Patients with metastatic vaginal (n = 16) and vulvar (n = 20) cancer who were referred for phase I trial therapy had median overall survival durations of 6.2 and 4.6 months, respectively. Among those who underwent therapy (n = 27), one experienced a partial response and three experienced stable disease for at least 6 months. Patients with a body mass index ≥30 had a significantly longer median overall survival duration than did those with a body mass index <30 (13.2 months versus 4.4 months, p = 0.04). Preliminary data revealed differences in molecular profiling between patients with advanced vaginal cancer and those with advanced vaginal cancer.

Conclusions

Metastatic vaginal and vulvar cancers remain to be difficult-to-treat diseases with poor clinical outcomes. The currently available phase I trial agents provided little meaningful clinical benefits. Understanding these tumors’ molecular mechanisms may allow us to develop more effective therapeutic strategies than are currently available regimens.

Background

Vaginal and vulvar cancers comprise approximately 8 % of all malignant neoplasms of the female genital tract: approximately 3,000 vaginal cancers and 4,500 vulvar cancers are diagnosed annually in the United States [1]. Most of these tumors are squamous cell carcinomas, but melanoma, sarcoma, adenocarcinoma, and other histological types also occur [26]. All vaginal and vulvar cancers are associated with similar risk factors: cigarette smoking, human papillomavirus infection, and a history of other gynecological malignancies [7, 8]. Early-stage vaginal and vulvar cancer can be cured, but if the disease is not amenable to radical local excision or curative chemoradiation therapy [911], patients with recurrent or metastatic vaginal or vulvar cancers have a poor prognosis [12, 13]. Palliative systemic therapy results in limited clinical benefit [14].

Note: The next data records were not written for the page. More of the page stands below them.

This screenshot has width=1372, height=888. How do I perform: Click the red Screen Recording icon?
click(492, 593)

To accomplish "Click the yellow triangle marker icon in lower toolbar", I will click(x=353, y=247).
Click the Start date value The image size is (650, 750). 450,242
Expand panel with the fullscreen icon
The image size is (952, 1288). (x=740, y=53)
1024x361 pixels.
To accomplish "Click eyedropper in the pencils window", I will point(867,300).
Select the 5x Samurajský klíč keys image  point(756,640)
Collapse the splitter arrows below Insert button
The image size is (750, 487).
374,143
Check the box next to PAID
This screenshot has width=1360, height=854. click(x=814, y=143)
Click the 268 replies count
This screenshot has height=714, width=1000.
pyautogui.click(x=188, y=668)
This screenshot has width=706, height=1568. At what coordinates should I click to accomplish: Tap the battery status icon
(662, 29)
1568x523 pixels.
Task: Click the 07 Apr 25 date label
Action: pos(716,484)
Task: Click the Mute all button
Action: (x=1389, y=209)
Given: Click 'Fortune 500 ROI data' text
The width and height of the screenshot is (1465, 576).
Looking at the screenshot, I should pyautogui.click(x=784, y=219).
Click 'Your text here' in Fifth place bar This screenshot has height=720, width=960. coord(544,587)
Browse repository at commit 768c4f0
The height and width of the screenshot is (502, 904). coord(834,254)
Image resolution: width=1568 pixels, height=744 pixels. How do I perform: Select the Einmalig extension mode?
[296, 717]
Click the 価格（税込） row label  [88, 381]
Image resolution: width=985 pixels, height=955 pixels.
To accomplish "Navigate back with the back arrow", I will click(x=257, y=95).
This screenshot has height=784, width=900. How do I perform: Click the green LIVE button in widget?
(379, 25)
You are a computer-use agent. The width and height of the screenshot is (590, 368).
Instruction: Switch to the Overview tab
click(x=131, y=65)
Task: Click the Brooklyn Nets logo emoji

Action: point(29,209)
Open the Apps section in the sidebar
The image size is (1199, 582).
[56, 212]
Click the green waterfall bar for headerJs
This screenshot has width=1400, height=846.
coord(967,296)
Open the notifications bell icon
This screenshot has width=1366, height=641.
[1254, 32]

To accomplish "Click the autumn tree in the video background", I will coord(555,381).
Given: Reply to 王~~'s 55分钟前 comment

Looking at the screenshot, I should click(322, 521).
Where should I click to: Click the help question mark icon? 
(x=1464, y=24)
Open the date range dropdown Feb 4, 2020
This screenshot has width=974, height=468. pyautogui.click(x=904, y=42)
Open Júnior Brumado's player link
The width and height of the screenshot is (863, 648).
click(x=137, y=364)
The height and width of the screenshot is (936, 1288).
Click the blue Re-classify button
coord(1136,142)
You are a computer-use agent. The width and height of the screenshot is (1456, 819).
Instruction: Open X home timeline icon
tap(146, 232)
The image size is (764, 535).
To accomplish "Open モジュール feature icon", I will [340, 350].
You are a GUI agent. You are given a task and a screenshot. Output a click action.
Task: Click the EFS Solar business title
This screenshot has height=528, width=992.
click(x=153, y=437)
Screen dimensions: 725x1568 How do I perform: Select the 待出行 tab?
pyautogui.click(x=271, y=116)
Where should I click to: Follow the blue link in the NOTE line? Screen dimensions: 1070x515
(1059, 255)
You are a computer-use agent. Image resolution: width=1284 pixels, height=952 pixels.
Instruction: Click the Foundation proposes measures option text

The overall poor prognosis of these patients warrants the development of novel therapeutic regimens [15]. Therefore, we conducted a retrospective chart review to identify the demographic characteristics and major clinical outcomes, such as mutational status, clinical response, and survival duration, of patients with metastatic vaginal or vulvar cancer who were referred to a designated phase I trial clinic. These data may lead to the development of new drugs for the treatment of patients with these diseases.

Methods

Patient selection

We included all consecutive patients with metastatic or recurrent vaginal or vulvar carcinoma who were referred to the Department of Investigational Cancer Therapeutics (a phase I clinical trials program) at The University of Texas MD Anderson Cancer Center between January 1, 2006, and December 31, 2013 in this retrospective chart review. Follow-up was defined as the time of the initial phase I clinic visit until death or the last date of the study, censored on August 8, 2014. This study was conducted in accordance with MD Anderson’s institutional review board guidelines.

Data collection

During the data collection phase, two members of the research team worked independently: one reviewed patients’ electronic medical records, and the other audited and checked the accuracy of the collected data. Any data discrepancy was resolved by a consensus after group discussion. The collected clinical information included race, treatment history (e.g., surgery, radiation therapy, and chemotherapy), date of birth, Eastern Cooperative Oncology Group performance status at the initial phase I clinic visit, mutation profile of the tumor specimen, phase I clinical trial therapies, and clinical outcomes (progression-free survival [PFS], overall survival [OS], and objective responses, including complete remission [CR], partial response [PR], and stable disease for 6 months or longer [SD ≥6 months]).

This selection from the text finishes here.